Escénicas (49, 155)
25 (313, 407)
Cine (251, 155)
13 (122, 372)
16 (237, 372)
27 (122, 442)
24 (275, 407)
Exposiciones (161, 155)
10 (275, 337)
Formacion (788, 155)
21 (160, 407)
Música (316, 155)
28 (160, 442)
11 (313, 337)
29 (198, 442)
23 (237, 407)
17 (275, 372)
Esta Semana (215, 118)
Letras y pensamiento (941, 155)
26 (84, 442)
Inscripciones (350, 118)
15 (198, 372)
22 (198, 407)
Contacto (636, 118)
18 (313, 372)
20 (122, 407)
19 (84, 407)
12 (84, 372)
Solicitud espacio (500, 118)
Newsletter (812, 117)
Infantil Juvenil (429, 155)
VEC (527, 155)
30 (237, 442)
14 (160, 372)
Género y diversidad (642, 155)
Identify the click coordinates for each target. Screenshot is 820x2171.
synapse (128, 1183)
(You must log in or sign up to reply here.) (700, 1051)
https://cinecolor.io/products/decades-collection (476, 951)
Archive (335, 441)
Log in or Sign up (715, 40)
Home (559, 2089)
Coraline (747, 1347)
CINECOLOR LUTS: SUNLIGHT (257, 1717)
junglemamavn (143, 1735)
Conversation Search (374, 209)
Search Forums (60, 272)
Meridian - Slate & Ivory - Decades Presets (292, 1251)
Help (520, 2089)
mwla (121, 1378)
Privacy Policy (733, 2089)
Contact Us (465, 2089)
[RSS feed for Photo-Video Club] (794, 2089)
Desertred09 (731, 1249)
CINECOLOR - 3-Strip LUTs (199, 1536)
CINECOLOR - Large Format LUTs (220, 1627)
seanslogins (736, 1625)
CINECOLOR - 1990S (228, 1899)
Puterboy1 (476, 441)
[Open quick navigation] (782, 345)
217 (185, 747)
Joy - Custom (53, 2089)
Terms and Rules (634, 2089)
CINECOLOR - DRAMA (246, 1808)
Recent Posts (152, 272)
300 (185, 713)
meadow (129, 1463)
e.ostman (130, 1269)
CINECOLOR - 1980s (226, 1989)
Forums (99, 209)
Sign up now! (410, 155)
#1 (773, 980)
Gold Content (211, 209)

- - - - - - -

◆ TASK TO CARRY OUT ◆
Go through the records above and copy each one exactly.

◆ THE ANSWER ◆
Escénicas (49, 155)
25 (313, 407)
Cine (251, 155)
13 (122, 372)
16 (237, 372)
27 (122, 442)
24 (275, 407)
Exposiciones (161, 155)
10 (275, 337)
Formacion (788, 155)
21 (160, 407)
Música (316, 155)
28 (160, 442)
11 (313, 337)
29 (198, 442)
23 (237, 407)
17 (275, 372)
Esta Semana (215, 118)
Letras y pensamiento (941, 155)
26 (84, 442)
Inscripciones (350, 118)
15 (198, 372)
22 (198, 407)
Contacto (636, 118)
18 (313, 372)
20 (122, 407)
19 (84, 407)
12 (84, 372)
Solicitud espacio (500, 118)
Newsletter (812, 117)
Infantil Juvenil (429, 155)
VEC (527, 155)
30 (237, 442)
14 (160, 372)
Género y diversidad (642, 155)
Identify the click coordinates for each target. Screenshot is 820x2171.
synapse (128, 1183)
(You must log in or sign up to reply here.) (700, 1051)
https://cinecolor.io/products/decades-collection (476, 951)
Archive (335, 441)
Log in or Sign up (715, 40)
Home (559, 2089)
Coraline (747, 1347)
CINECOLOR LUTS: SUNLIGHT (257, 1717)
junglemamavn (143, 1735)
Conversation Search (374, 209)
Search Forums (60, 272)
Meridian - Slate & Ivory - Decades Presets (292, 1251)
Help (520, 2089)
mwla (121, 1378)
Privacy Policy (733, 2089)
Contact Us (465, 2089)
[RSS feed for Photo-Video Club] (794, 2089)
Desertred09 (731, 1249)
CINECOLOR - 3-Strip LUTs (199, 1536)
CINECOLOR - Large Format LUTs (220, 1627)
seanslogins (736, 1625)
CINECOLOR - 1990S (228, 1899)
Puterboy1 (476, 441)
[Open quick navigation] (782, 345)
217 (185, 747)
Joy - Custom (53, 2089)
Terms and Rules (634, 2089)
CINECOLOR - DRAMA (246, 1808)
Recent Posts (152, 272)
300 (185, 713)
meadow (129, 1463)
e.ostman (130, 1269)
CINECOLOR - 1980s (226, 1989)
Forums (99, 209)
Sign up now! (410, 155)
#1 (773, 980)
Gold Content (211, 209)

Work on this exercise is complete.